Newton, MA--BC Law’s Public Interest Law Foundation (PILF) auction proceeds, along with generous donations from alumni, have resulted in 78 summer public interest placements for BC Law students this year. Students are interning in places such as Public Defender and District Attorneys’ Offices, Federal, State, and local government agencies legal services organizations, and with Judges.

The PILF Auction is an annual sell-out event that brings together alumni, faculty, students, and members of the community to celebrate BC Law’s strong commitment to public interest law and to honor a graduate who has made an extraordinary contribution to the field of public interest law. More than 300 BC Law alumni, students, faculty and staff attended this year’s auction. Over 400 items were auctioned off, raising over $40,000 for summer stipends, allowing PILF to provide stipends to 70% of applicants. 

Two PILF stipends are being supported this year by the Ingrid Hillinger Public Interest Legacy Fund, created by longtime faculty member Professor Ingrid Hillinger, who has raised nearly half a million dollars to date in alumni donations (see related story).

Many first-year students to do legal work in the summers. While second-year summer jobs are often seen as try-outs for permanent placements, first-year summer jobs are an opportunity for students to sample areas of practice just for the experience. A number of first-year students opt for public service work after their first year of law school, including direct provision of legal services to the poor, government service, or advocacy and policy work in non-profits relating to particular issues, such as environmental protection, or particular populations, such as the elderly or the homeless. Often, this experience results in a decision to pursue a public interest career, or in a long-term commitment to pro bono work and charitable giving by BC Law graduates who take jobs in the private sector.

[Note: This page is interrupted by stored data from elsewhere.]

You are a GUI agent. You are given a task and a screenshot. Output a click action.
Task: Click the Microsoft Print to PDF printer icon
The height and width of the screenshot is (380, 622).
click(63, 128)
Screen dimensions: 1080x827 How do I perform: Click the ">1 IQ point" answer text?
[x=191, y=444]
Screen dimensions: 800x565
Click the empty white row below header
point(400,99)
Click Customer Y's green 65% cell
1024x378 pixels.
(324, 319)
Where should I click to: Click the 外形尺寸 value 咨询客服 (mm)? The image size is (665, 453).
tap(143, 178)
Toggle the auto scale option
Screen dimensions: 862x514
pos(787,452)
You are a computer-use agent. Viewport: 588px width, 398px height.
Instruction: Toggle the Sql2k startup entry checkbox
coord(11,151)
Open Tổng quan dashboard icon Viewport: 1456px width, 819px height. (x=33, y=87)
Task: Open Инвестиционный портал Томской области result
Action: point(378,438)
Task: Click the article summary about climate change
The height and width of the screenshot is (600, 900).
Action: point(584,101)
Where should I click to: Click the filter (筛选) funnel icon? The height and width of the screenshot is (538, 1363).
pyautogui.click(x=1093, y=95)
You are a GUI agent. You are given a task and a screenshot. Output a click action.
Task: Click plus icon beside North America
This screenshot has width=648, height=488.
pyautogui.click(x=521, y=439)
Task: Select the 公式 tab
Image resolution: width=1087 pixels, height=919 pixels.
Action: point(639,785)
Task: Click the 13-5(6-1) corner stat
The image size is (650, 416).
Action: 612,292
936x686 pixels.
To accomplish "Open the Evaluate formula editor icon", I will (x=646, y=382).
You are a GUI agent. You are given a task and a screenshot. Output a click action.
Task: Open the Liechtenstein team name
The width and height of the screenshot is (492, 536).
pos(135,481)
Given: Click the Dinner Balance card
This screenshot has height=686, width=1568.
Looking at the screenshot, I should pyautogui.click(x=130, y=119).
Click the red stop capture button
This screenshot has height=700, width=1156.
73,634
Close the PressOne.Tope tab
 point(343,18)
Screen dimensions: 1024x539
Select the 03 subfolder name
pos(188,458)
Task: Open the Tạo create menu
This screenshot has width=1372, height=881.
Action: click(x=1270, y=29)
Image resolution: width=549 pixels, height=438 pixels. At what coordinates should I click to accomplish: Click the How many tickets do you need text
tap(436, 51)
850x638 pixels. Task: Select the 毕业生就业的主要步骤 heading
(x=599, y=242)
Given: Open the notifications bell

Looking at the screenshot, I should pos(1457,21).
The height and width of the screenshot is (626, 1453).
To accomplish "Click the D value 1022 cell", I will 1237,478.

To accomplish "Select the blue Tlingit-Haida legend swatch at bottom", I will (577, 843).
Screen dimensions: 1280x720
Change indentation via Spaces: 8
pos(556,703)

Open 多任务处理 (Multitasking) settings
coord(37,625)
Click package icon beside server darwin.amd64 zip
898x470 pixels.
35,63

About 50% of funding for these opportunities comes from federal work-study grants that provide summer stipends to law students doing public interest jobs. However, federal law requires that non-profit employers pay the other half of the total summer stipend. That contribution is beyond the means of many organizations, but given the financial demands of school and living expenses, few students can afford to work as volunteers.

Bridging the gap are the two equally essential means of support: the fundraising efforts of the student-run PILF with their auction, and the contributions of BC Law alumni who recognize the value of law students performing public interest work, both for their own professional development and as a significant community benefit provided by the law school, consistent with its Jesuit mission.